Tips for using Sonarworks Sound ID
Anyone who’s talked with me about music production for any length of time knows that I preach the gospel of Sonarworks Sound ID. For people working at home, it’s literally the difference between dead accurate monitoring and having no idea what you’re doing — good decisions based on hearing things inaccurately are bad decisions. In other words, Sound ID is a huge, game-changing difference!
Here’s what I’ve learned from years of working with Sound ID; hopefully some of these ideas will be help to any of you who might be interested in doing room correction in your room.
Spend the extra $50 to get the version that comes with the measurement microphone. Sonarworks measure the frequency response at the factory and stamp a serial number on the side of the mic; you can input the serial number during the measurement process and it will take that specific mic’s frequency response into account. https://storeus.sonarworks.com/products/soundid-reference-for-speakers-headphones-with-measurement-microphone
Figure out exactly where your head is positioned when you’re working on music — I mean EXACTLY — and put a straight mic stand there, the top of which is extended to precisely the midpoint of where the mass of your head would be, directly between your ears. That will be the central reference point for taking your measurements. I literally had Shannon stand behind me and put a hand over each of my ears, and then I ducked out and moved my chair and put the stand in place while she was holding that position.
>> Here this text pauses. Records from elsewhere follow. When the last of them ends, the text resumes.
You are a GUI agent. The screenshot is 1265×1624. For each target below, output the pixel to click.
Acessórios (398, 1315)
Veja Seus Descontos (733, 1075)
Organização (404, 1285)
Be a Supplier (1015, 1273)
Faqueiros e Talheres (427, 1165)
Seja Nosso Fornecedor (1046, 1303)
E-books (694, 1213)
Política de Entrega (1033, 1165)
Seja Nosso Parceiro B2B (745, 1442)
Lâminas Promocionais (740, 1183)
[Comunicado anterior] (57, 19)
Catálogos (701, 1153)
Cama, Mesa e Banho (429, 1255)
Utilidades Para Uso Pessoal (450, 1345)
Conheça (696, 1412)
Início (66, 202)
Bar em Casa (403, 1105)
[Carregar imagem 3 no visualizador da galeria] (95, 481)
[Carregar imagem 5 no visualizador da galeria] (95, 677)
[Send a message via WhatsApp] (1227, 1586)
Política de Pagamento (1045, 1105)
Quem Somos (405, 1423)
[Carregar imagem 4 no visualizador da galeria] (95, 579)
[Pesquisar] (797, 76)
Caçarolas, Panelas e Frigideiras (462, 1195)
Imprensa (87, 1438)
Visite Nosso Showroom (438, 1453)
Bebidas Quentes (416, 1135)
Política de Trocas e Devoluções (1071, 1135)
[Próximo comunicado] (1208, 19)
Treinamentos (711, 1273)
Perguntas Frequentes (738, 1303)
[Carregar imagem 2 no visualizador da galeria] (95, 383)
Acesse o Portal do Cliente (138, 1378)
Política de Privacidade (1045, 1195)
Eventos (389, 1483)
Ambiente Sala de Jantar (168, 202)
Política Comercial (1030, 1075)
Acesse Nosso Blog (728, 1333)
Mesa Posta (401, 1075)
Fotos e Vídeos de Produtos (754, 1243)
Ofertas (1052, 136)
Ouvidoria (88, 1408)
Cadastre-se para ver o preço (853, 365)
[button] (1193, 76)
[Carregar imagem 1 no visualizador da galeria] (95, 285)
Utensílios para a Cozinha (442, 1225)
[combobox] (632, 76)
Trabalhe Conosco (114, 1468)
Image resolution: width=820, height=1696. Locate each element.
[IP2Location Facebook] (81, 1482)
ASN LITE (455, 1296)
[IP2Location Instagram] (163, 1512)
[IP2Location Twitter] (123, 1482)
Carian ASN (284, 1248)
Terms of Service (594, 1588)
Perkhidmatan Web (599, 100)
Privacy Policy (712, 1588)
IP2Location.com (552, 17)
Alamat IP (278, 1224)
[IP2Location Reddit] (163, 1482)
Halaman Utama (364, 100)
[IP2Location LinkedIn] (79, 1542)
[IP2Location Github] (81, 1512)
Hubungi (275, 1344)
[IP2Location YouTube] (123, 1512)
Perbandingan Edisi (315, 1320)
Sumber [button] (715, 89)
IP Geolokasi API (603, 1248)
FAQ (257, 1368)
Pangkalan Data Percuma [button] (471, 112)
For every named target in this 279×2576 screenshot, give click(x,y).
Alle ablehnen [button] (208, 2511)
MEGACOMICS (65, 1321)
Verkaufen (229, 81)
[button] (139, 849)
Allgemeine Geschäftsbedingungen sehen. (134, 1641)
When you hold the reference mic to take the room measurements that the application walks you through, have it on a much longer XLR than you think you would need. Stand back and put your body perpendicular and hold the mic out at the end of your extended arm, like you are fencing. My experience was that the more I removed the mass of my body from the equation, the more accurate the resulting measurement and corrective EQ seemed to be.
Most importantly, once you’ve gotten your measurement and corrective EQ curve, test it with music you know intimately. Stuff you’ve been listening to since you were a kid and know in your bones. You’ll know intuitively whether the low end feels right, which is a lot of what separates a helpful room correction from a slightly but fatally inaccurate room correction.
Do the measurement process a number of different times, and keep the one you like the sound of the best. They will all be a bit different.
If you’re working with a subwoofer, you may want to do a little manual adjustment of the subwoofer volume after the fact, balancing this against Sound ID’s low shelving corrective EQ. Use your ears and adjust until the low end feels like it’s hitting in a balanced way that makes intuitive sense to you.
Don't use the Sound ID plugin in your DAW, instead, use the Systemwide system extension, which loads as a system-level audio driver; that way everything on your computer goes through the corrective EQ. Bandcamp, YouTube, media players, websites, etc.
Don’t put off doing Sound ID because you’re waiting to treat your room more; the software is so good that it may obviate any theoretical need to do more treatment. And if you do decide to do more treatment in the future, you can always create a new correction profile to go with it. Don’t wait — you can have accurate sound in your room right now.